Required action >>
Return verbatim the line containing "Claim reward with 達成 button" together with all lines that follow it, through the end of the records.

(Stored records)

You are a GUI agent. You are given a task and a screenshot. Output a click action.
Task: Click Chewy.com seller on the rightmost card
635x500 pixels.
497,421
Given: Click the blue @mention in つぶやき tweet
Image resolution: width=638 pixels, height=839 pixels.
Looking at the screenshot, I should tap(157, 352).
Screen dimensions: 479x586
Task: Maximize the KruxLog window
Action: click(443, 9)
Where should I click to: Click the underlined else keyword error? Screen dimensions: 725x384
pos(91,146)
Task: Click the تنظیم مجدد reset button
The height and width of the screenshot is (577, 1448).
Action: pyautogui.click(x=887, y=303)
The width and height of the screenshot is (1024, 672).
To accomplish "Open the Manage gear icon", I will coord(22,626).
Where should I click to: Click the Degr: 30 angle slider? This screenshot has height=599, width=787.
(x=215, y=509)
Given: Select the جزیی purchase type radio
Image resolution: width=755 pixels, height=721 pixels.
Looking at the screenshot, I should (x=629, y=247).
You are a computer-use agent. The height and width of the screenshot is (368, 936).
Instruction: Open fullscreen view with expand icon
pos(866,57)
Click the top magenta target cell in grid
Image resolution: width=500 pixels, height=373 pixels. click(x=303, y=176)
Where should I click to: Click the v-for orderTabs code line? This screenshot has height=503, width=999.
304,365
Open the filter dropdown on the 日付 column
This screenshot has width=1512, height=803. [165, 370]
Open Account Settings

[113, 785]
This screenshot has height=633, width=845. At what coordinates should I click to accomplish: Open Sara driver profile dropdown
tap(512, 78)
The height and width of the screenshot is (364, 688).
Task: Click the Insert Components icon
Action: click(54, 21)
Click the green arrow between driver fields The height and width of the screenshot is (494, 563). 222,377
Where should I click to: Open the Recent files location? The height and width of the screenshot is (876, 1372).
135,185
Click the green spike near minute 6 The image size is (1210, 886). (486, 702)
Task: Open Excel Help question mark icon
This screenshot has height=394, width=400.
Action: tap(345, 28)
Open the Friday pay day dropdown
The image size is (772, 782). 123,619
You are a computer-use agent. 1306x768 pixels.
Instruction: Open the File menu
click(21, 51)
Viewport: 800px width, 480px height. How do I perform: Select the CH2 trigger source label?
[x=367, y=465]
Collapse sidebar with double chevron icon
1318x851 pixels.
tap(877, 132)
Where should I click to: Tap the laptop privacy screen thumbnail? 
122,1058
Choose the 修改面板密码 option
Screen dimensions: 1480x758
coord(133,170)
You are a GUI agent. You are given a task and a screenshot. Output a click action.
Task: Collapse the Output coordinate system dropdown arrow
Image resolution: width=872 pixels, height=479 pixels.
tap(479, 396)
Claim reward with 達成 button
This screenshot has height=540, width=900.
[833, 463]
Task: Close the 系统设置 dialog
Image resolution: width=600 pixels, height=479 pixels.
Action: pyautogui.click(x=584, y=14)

Exercise solution >>
Claim reward with 達成 button
This screenshot has height=540, width=900.
[833, 463]
Task: Close the 系统设置 dialog
Image resolution: width=600 pixels, height=479 pixels.
Action: pyautogui.click(x=584, y=14)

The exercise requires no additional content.